Kahlan took a purging breath. "So then what happened?"

"This book was written after the great war had ended-after the barrier had been created and the Old World had been sealed away. It was written after the New World was at peace, or, at least, after the barrier kept the Old World contained.

"But remember what we found out before? That we think that during the war Wizard Ricker and his team had done something to halt Sub-tractive Magic's ability to be passed on to the offspring of wizards? Well, after the war, those born with the gift started becoming increasingly uncommon, and those who were being born were being born without the Subtractive side."

"So, after the war," she said, "those who were born with the gift of both Additive and Subtractive were rapidly becoming nonexistent. We already knew that."

"Right." Richard leaned toward her and lifted the book. "But then, when there are fewer wizards being born, all of a sudden the wizards additionally realize that they have all these pristinely ungifted-breaks altogether in the link to magic-on their hands. Suddenly, on top of the problem of the birth rate of those with the gift to be wizards dropping, they were faced with what they called pillars of Creation."
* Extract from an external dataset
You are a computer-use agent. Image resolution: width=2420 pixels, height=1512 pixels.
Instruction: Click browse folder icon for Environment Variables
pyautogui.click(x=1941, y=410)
Kahlan swayed in the saddle as she thought about it, trying to imagine the situation at the Keep at the time. "I can see that they would have been pretty concerned."

His voice lowered meaningfully. "They were desperate."
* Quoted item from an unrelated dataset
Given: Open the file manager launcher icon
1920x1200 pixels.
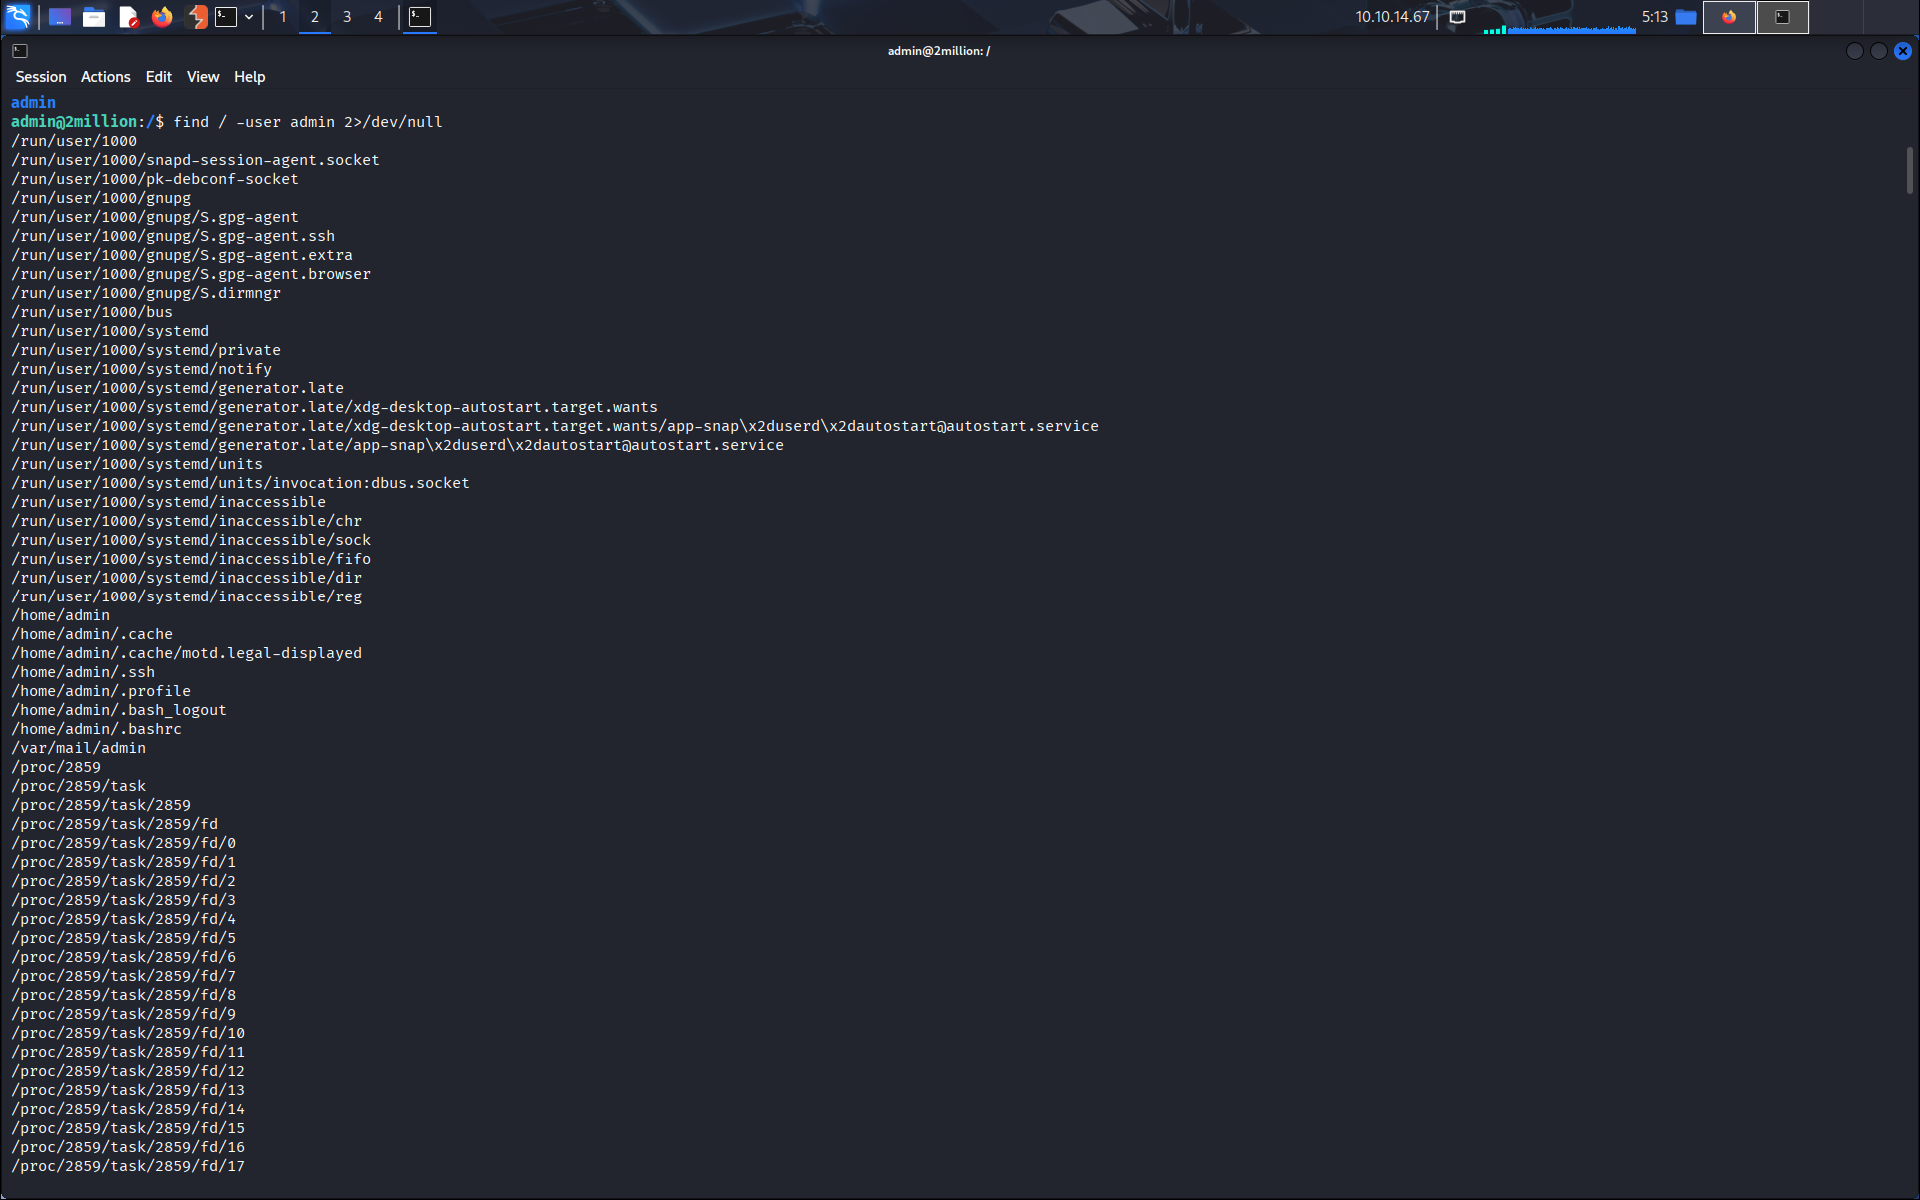Looking at the screenshot, I should pos(94,17).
Kahlan laid her reins over, moving in behind Richard as his horse stepped around an ancient, fallen tree that had been bleached silver from the sweltering sun.

"So, I suppose," Kahlan asked as she walked her horse back up beside him, "that the wizards started to do the same thing Zedd did? Trained those who had the calling-those who wished to be wizards but had not been born with the gift?"

"Yes, but back then," Richard said, "they trained those with only Additive to be able to use the Subtractive, too, like full wizards of the time. As time went on, though, even that was being lost to them, and they were only able to do what Zedd did-train men to be wizards but they could only wield Additive Magic.

"But that isn't really what the book is about," Richard said as he gestured dismissively. "That was just a side point to record what they had attempted. They started out with confidence. They thought that these pillars of Creation could be cured of being pristinely ungifted, much like wizards with only Additive could be trained to use both sides of the magic, and those without the gift for wizardry could be made wizards able to use at least the Additive side of it."